January 30, 2024

"Nenhum doente me pediu para morrer"

 


Esta frase deste médico, que partilha connosco o facto de ter uma especialidade com grande peso oncológico, mostra bem como o pedido de eutanásia é raro, ao contrário do que os seus adversários querem fazer querer: que uma vez regulamentada a lei, toda a gente desata a pedir um suicídio assistido. O mesmo argumento foi usado para o aborto e veio depois a provar-se o inverso.

A Declaração dos Direitos Humanos consagra que “todo o indivíduo tem direito à vida" - pois consagra, sim, mas também consagra outros direitos em igualdade de importância: o direito à liberdade, à dignidade e à autonomia. Esses direitos ele não cita, como se não fossem igualmente importantes. 

Se uma pessoa não é livre de decidir do seu próprio corpo -o único território e paisagem de que é dono e senhor-, de que dependem todos os outros direitos, que direitos lhes restam? O conceito de vida, como este médico sabe, não é unívoco e a vida diz-se em vários sentidos: o médico, sim, mas também o social, o político, o filosófico, etc. O critério de vida e de dor não são apenas orgânicos e farmacológicos.

Este médico invoca a transparência como conceito fundamental. Sendo assim, devia ele mesmo ser transparente e informar-nos se a sua posição tem um fundamento religioso. Regra geral os religiosos querem que toda a sociedade seja constrangida pela crença num Deus em que eles acreditam. Nenhum médico que seja crente no absoluto da vida é obrigado a praticar a eutanásia, mas porque querem impor essa sua crença aos outros?

Nunca ninguém lhe pediu para morrer... Uma pessoa não fala nisso aos médicos... nunca falei nesse assunto à minha médica pneumo-oncologista, mas quando cheguei ao hospital, vai fazer seis anos daqui a uns poucos meses, sabia que estava extremamente mal e sentia-me a morrer. Nunca lho disse. Para quê? Para pôr mais pressão em cima dela? No entanto, nessa altura, fiz uma muito pequeníssima lista mental, (duas pessoas), que achei que teriam coragem de me ajudar a fazer checkout se chegasse a uma situação de vida insuportável. 


Nenhum doente me pediu para morrer

Miguel Guimarães

A lei da eutanásia (morte medicamente assistida) foi promulgada pelo Presidente da República em Maio de 2023, como obriga a Constituição, dias depois de o Parlamento ter confirmado o diploma que tinha sido vetado pelo mesmo Presidente em finais de Abril.
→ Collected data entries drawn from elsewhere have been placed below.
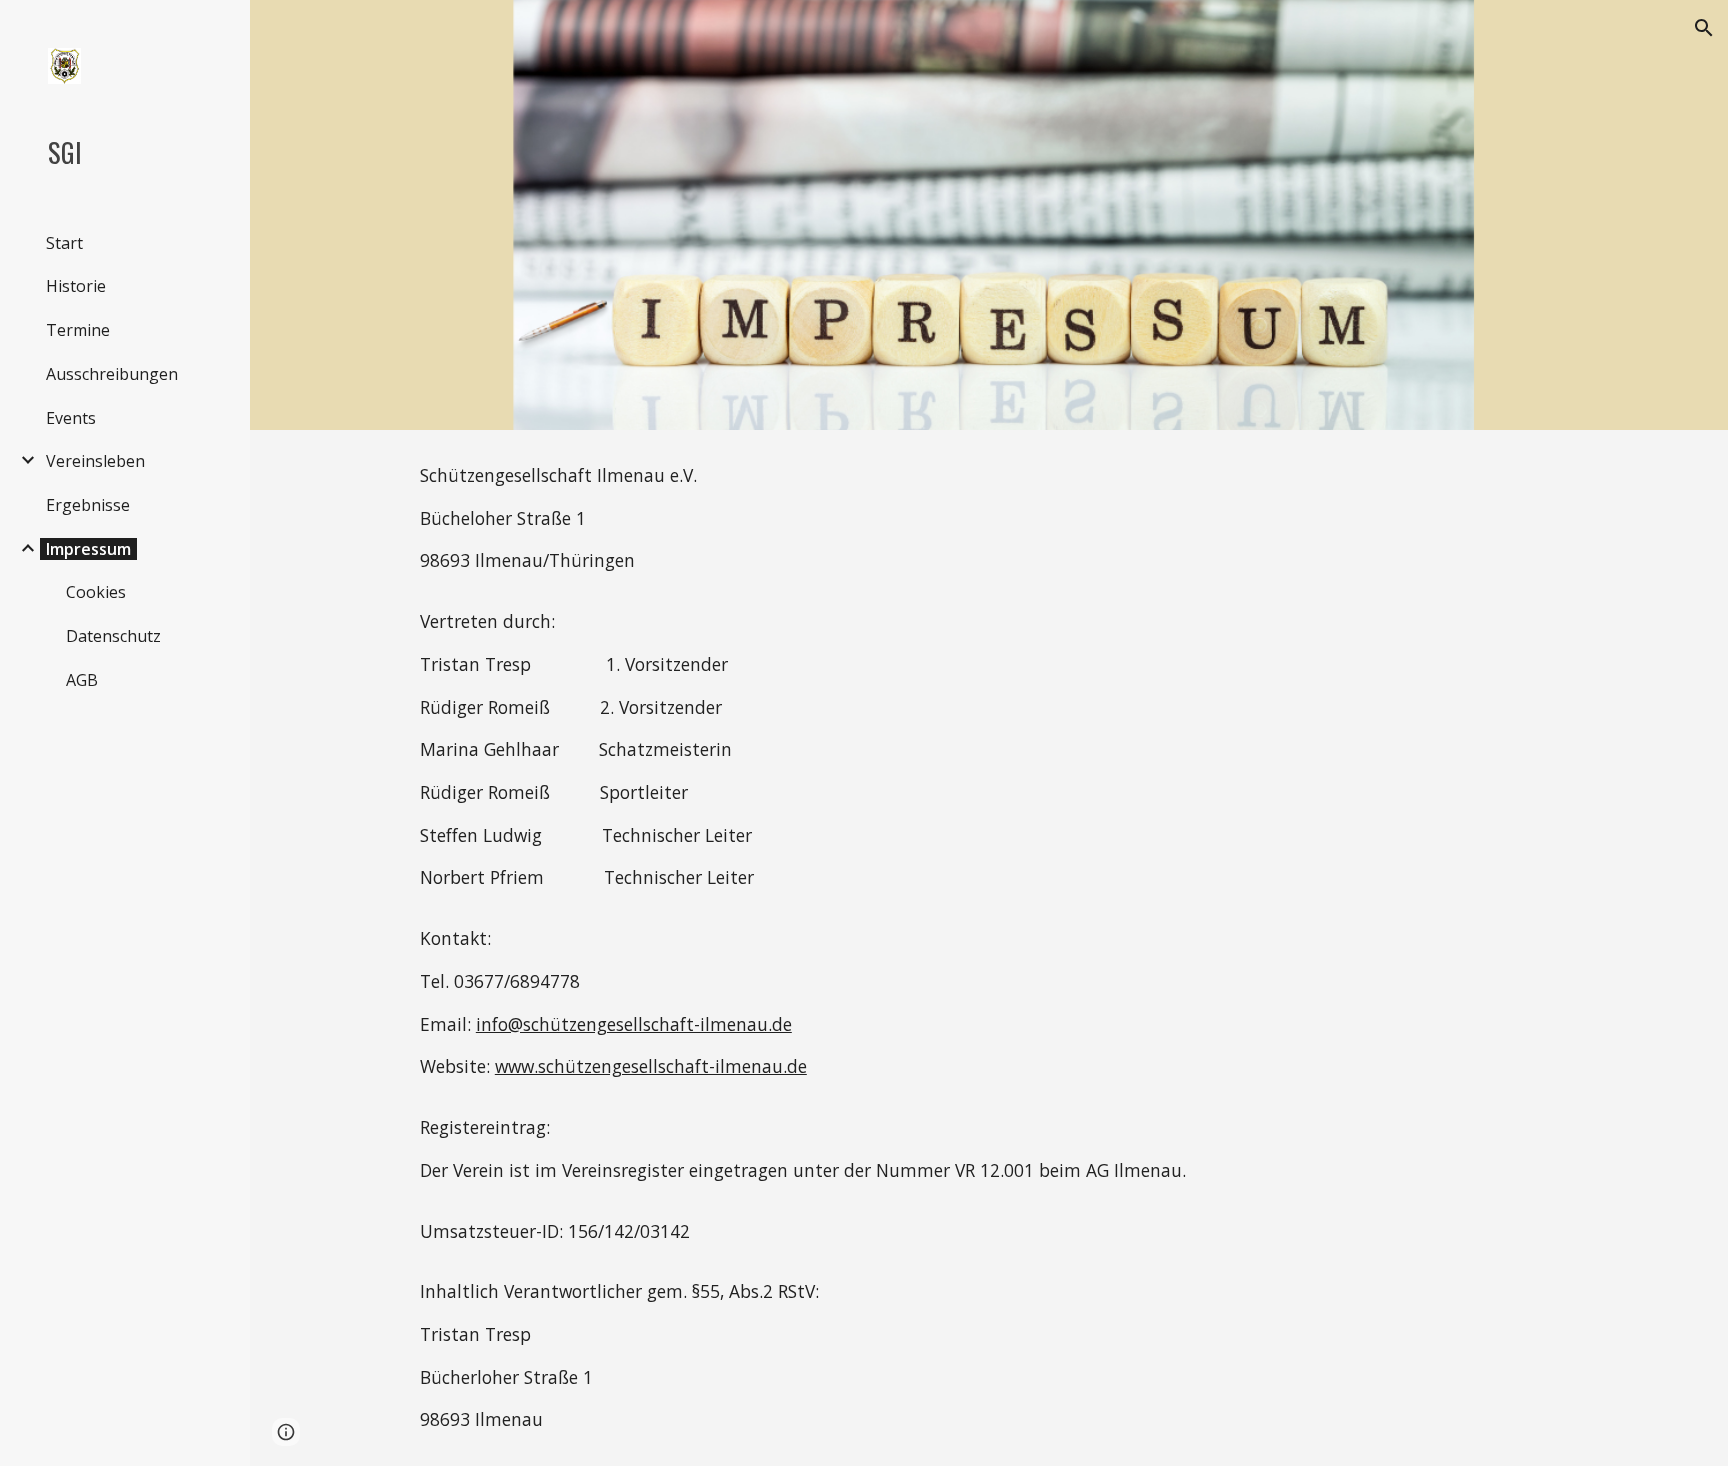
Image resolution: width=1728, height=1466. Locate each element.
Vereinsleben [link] (95, 461)
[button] (1704, 28)
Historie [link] (76, 286)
No entanto, a regulamentação da lei da eutanásia continua a aguardar melhores dias, tendo sido adiada para o próximo governo que sair das eleições de 10 de Março de 2024. O ministro da Saúde defendeu que está em causa um processo muito complexo e que “seria um erro regulamentar à pressa”!
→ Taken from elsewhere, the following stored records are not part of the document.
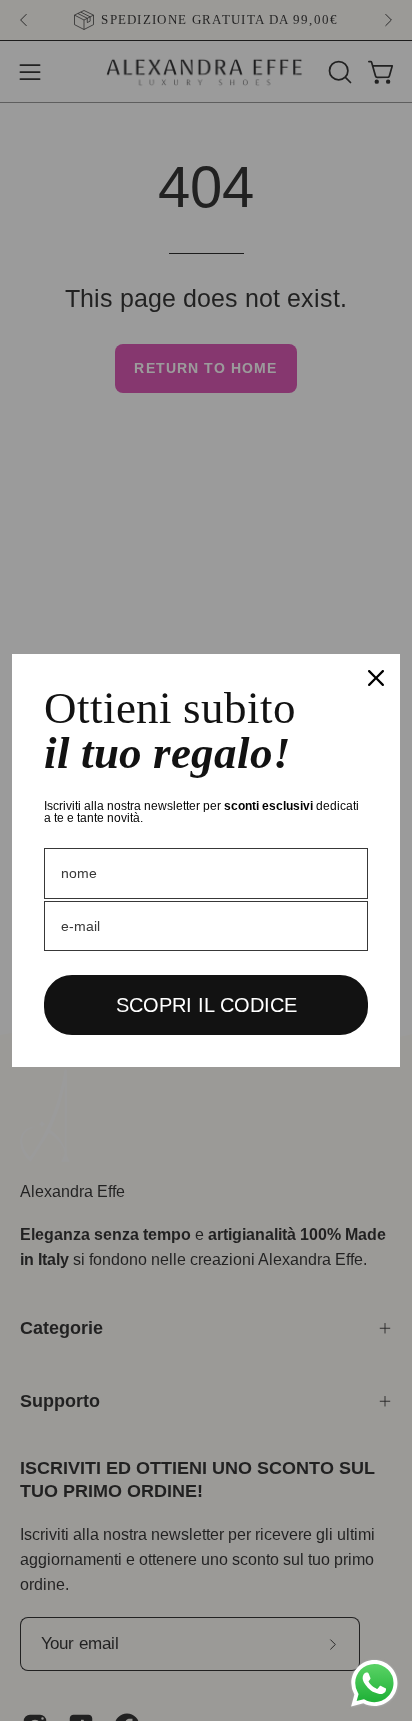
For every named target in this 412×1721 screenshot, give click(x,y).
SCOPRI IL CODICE (206, 1005)
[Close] (376, 678)
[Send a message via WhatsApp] (374, 1683)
A Declaração Universal dos Direitos Humanos consagra que “todo o indivíduo tem direito à vida”. A Constituição da República Portuguesa, no capítulo dedicado aos direitos, liberdades e garantias pessoais, estipula que “a vida humana é inviolável”. E o Código Deontológico da Ordem dos Médicos também é claro: “Ao médico é vedada a ajuda ao suicídio, a eutanásia e a distanásia.”

Quando me candidatei a bastonário da Ordem dos Médicos, fi-lo na sequência da apresentação de um programa de candidatura onde me comprometi a defender várias causas. A primeira de todas foi a “defesa intransigente dos pilares da Ética Médica e do Código Deontológico”. Ao contrário do que sucedeu com alguns dos partidos políticos que defenderam a eutanásia e não a incluíram nas suas propostas de programas.

Em democracia a transparência é um dos principais valores que devemos defender e preservar. Porquê tanta pressa? Porquê tanta opacidade por parte de quem está convicto da bondade dos seus projetos? Porquê tanta urgência em despenalizar em Portugal uma prática que a grande maioria dos Estados de todo o mundo, também eles laicos, não aplicam? Porquê tanta pressa em importar o que poucos países já fazem e que, mesmo assim, têm encontrado problemas e exemplos de casos que vão para lá das linhas vermelhas supostamente bem definidas?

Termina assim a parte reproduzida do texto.